And the answer is that you don't. We tend to speculate about the reasons for people's behavior, and we're quite often wrong.
Here's the problem. Even if you were to approach the person in question, even if you had the nerve to suggest they had an ego problem, you'd be no nearer a solution --- for two reasons.
First, the person is likely to be not only insulted but perhaps bewildered that anyone should see them as egotistical.
Second, and more important, even if they might consider the validity of the comment, what can they do about it? You can't "fix" a swollen ego, because there's no definition of what it actually is.
But here's the good news. What can be fixed is the behavior that led you to this opinion in the first place. For that, of course, you first need to identify the behavior.
Suppose Joe has stopped coming to meetings. In casual conversation, someone might say "Joe thinks he's just too important to show up at meetings."
Now putting aside for a moment the fact that that may not be true, the meeting issue is a specific one that can be addressed because it's based on fact: Joe's absence.
Instead of approaching Joe with an accusation about a perceived character flaw, which would undoubtedly invite an emotional reaction, you can discuss a business process that is breaking down.
You might say, "Joe, at yesterday's meeting we had to make a crucial decision on behalf of our new client, XYZ Company, but because you weren't there we didn't have a piece of information that was vital to the decision. That hurt relations with our client." At this point, let Joe comment and see where the discussion goes.

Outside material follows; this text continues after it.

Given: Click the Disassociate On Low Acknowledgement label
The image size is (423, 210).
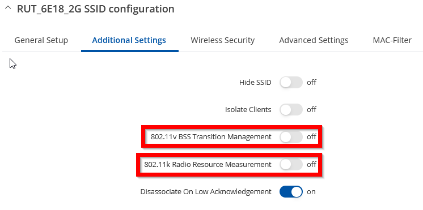Looking at the screenshot, I should [x=206, y=192].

From there, depending on the conversation, you might say, "Actually, Joe, we've noticed you've missed three or four meetings over the past couple of months. Any particular reason?" Now you might get a diatribe about long, drawn out meetings being a waste of time (which might well have been bothering others too), or perhaps some surprising comments you never expected.
But the point is, you've opened up the possibility of dialog about the effects of his behavior, and that's something that can be worked out.

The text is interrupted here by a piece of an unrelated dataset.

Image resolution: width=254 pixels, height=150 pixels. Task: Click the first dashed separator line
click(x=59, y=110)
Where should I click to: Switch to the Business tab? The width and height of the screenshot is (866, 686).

One reason dealing with "difficult" people is a challenge is that you can't "fix" something that's perceived as a character flaw, whether it's ego or laziness or stubbornness or selfishness or anything else. But you can work on correcting disruptive or negative behavior and that can be well worthwhile.
Focus on the behavior that's causing the problem, and consider how you might help the person overcome it to everyone's benefit.
Are you willing to give it a try, or will you just keep complaining about "the big egos around here"?
Helen Wilkie is a professional keynote speaker and workshop leader specializing in communication at work. Subscribe here to her free e-zine, Communi-keys at and get your free 40-page e-book, 23 Ideas You Can Use Right Now to Communicate and Succeed In Your Business Career! Browse her main website at www.mhwcom.com.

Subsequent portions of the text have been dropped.